What would it be like if she had kept every word they ever said to each other?
Imagine that.
Imagine a record of all they had said, every single word.
As it was, the relationship had gone on for over three years.
And now was today, and it was Day Twelve Hundred and Something, she guessed, if she was numbering them from Day One.
And when she looked back to this thing called The Past, to fish around for details, things were hazy there. She couldn’t help herself sliding into a feeling of disappointment.

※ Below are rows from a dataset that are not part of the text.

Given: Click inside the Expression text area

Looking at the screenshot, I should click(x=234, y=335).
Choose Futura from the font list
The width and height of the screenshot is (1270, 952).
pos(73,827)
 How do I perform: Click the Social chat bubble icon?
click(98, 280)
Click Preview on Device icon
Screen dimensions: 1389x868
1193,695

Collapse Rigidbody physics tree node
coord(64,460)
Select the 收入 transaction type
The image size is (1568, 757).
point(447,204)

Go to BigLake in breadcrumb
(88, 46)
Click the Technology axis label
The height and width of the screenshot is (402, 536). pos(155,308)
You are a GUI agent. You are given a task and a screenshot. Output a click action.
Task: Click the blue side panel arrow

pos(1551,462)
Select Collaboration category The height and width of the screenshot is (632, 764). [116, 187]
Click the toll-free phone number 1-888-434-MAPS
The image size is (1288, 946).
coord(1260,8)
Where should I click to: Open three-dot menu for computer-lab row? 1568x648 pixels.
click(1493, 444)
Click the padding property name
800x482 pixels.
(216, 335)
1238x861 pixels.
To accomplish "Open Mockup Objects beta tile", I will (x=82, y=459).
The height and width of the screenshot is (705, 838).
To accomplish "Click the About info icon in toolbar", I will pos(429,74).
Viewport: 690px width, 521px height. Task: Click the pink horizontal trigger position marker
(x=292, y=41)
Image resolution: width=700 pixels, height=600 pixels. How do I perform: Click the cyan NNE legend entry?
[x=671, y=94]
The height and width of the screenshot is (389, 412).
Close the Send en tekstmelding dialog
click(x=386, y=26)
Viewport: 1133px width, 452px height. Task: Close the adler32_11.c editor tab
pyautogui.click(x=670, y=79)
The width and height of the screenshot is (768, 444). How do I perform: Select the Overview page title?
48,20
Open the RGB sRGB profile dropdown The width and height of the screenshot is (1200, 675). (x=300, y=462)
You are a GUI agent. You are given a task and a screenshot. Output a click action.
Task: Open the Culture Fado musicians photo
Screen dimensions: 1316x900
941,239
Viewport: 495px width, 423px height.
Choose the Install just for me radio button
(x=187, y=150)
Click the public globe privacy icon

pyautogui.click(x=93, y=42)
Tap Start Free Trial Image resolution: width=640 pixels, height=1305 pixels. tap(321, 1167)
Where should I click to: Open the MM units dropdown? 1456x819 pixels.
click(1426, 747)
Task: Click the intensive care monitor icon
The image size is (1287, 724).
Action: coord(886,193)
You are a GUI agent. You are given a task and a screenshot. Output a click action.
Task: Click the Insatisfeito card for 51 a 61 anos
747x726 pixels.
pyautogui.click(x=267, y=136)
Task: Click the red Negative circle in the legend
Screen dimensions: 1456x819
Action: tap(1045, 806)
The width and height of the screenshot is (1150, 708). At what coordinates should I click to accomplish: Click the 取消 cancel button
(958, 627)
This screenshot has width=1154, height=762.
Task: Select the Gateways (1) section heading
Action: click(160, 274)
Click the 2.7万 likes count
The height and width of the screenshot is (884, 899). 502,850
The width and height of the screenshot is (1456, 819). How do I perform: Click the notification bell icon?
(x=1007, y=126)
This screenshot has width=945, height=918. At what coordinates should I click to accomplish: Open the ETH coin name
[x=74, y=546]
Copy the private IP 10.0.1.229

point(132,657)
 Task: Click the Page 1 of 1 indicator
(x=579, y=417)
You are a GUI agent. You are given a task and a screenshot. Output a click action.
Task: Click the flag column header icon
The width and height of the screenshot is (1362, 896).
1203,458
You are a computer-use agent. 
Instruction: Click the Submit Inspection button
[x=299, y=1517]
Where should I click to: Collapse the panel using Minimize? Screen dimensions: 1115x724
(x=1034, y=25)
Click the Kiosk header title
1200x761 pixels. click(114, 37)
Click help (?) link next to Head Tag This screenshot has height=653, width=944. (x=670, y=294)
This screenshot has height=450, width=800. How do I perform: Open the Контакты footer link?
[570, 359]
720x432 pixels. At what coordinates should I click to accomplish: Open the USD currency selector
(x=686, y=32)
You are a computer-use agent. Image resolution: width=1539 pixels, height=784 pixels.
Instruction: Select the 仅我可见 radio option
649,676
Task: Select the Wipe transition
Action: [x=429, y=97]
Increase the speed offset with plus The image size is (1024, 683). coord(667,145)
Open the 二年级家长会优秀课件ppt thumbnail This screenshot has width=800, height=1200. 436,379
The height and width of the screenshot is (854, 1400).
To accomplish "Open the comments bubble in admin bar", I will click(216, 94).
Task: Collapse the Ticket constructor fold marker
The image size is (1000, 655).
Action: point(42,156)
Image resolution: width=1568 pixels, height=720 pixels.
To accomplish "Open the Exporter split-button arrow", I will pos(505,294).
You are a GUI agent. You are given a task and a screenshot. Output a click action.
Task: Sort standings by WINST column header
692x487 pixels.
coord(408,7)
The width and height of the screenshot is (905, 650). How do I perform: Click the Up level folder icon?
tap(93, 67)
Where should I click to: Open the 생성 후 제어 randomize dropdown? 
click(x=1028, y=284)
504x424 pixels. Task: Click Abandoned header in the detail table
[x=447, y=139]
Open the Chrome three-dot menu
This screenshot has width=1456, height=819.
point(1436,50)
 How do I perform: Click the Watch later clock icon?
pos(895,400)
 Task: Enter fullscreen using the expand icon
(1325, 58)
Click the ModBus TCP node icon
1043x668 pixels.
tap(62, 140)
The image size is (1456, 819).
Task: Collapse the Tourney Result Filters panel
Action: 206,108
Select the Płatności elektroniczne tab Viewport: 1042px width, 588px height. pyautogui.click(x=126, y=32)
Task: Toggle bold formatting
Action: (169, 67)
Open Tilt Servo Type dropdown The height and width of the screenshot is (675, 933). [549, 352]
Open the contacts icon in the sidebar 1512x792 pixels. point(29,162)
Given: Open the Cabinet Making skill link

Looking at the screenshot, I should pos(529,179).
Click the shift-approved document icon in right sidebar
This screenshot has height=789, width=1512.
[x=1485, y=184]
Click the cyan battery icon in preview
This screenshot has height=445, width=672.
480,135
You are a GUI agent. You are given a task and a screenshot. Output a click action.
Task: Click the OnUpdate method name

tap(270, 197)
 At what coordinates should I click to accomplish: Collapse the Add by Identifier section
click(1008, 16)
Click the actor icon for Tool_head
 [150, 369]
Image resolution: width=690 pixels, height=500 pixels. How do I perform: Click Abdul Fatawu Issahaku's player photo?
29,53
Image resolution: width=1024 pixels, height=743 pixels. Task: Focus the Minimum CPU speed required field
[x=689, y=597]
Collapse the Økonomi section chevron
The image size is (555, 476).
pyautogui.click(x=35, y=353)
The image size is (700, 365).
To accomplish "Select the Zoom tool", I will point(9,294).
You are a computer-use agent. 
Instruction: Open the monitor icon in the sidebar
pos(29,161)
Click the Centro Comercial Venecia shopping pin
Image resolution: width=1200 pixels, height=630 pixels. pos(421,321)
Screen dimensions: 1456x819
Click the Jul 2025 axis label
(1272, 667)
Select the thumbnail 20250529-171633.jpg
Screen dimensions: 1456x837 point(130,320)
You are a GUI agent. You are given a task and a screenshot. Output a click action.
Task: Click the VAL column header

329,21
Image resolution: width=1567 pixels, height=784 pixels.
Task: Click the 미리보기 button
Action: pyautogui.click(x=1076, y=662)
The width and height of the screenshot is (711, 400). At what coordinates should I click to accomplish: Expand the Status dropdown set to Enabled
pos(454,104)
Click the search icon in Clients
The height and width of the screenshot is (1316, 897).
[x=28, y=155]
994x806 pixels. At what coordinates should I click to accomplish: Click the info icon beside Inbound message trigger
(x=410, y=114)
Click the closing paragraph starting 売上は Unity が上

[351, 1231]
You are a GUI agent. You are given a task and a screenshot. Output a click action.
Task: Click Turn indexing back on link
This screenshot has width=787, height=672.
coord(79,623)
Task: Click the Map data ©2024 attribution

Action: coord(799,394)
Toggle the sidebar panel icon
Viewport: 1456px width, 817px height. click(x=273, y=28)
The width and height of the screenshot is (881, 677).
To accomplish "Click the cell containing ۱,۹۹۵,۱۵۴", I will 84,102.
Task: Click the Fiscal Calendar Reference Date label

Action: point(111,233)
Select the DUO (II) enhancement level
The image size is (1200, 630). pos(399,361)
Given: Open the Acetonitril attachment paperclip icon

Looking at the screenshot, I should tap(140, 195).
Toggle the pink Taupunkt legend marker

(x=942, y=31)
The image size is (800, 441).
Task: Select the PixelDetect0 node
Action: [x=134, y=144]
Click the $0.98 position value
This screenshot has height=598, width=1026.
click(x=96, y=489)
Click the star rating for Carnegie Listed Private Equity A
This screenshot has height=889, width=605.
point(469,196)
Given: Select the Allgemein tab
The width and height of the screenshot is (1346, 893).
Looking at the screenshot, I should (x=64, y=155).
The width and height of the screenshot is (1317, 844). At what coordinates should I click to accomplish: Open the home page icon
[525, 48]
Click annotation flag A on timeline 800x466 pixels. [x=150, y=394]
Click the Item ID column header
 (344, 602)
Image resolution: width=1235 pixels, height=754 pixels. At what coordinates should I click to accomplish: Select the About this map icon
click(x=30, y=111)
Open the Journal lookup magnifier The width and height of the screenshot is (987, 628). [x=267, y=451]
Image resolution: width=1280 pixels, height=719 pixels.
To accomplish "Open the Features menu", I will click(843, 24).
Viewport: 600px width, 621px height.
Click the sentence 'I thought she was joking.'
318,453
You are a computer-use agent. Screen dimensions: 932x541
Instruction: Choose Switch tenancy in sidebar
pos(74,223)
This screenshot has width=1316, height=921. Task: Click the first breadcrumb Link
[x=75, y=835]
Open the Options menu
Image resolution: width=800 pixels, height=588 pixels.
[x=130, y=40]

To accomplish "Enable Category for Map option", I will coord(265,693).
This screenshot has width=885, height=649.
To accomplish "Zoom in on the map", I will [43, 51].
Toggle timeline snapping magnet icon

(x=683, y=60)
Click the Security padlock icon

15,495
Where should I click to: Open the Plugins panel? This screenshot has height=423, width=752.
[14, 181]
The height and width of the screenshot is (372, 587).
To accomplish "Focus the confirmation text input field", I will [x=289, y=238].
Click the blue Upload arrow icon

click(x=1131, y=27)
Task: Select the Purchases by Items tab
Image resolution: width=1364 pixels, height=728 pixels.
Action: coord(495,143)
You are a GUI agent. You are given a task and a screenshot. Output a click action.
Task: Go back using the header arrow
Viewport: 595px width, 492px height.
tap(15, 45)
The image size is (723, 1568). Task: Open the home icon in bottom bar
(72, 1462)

Certain images weaved around in her mind, highlights – the time their trolley tipped over at the supermarket and the milk went everywhere and he couldn’t stop laughing, not at her, but with her; a holiday in Barbados when they were walking along the beach and she felt that yes, life was essentially beautiful, and despite the problems it would throw at her, life would always be worth living, after all; and making sweetly slow and tender love on her birthday, with candles, with the sheets scented – certain pictures stood out from certain moments, but as for the finer details of everything… ah, that was the problem.
She wanted facts, something sharper to cling on to, the meat as it were, the proof of where their relationship had been, the proof of what it really was, and where it was going to.
But she felt that looking back into memory was like putting her hand out into the air and trying to grasp the air itself, and her fingers were falling forward and empty with the futility of it.
But what if they had done things differently. What if they had recorded all their meetings from day one?
What if they had used their smartphones to record videos of themselves, each and every meeting, including all those times that did not readily come to mind – the everyday times, talking on the park bench, talking over breakfast, talking in the car – everything – and had stored all of these onto their computers?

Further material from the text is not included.